Stored items from a collection
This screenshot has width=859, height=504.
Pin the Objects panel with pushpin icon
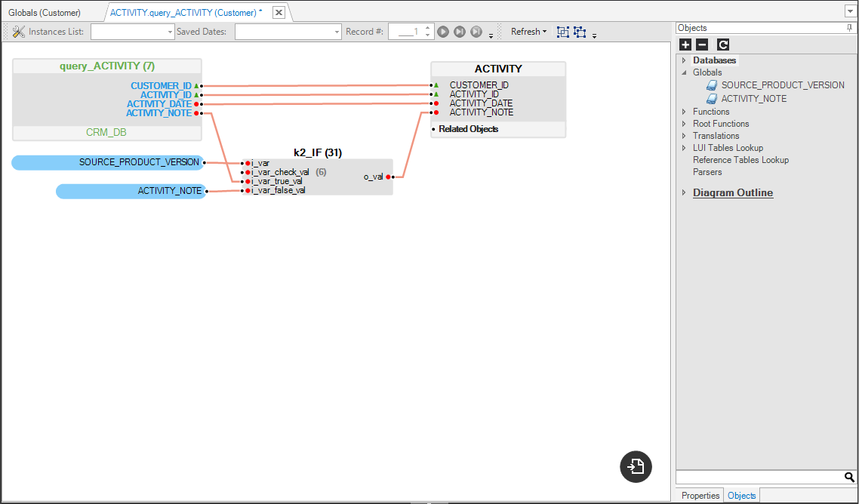click(850, 28)
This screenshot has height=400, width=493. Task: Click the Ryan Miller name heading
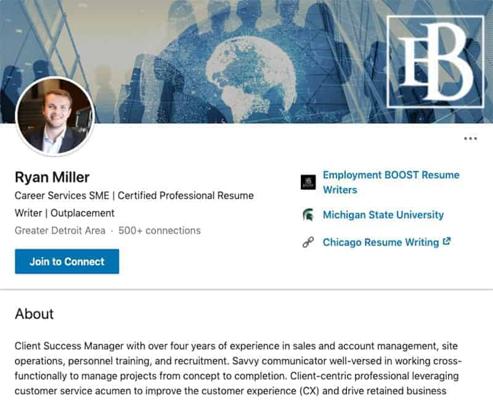click(52, 177)
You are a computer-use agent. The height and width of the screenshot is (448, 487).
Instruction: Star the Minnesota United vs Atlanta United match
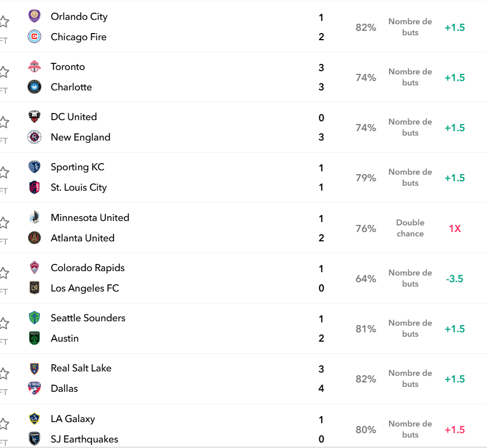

**Required work**
Take the line containing "This screenshot has height=400, width=493." and all lines after it to the end of the data above, and reproduce them exactly, leaving out pictures. Nothing else belongs in the copy.

**Answer box**
This screenshot has height=400, width=493. Task: Click the Ryan Miller name heading
click(52, 177)
You are a computer-use agent. The height and width of the screenshot is (448, 487).
Instruction: Star the Minnesota United vs Atlanta United match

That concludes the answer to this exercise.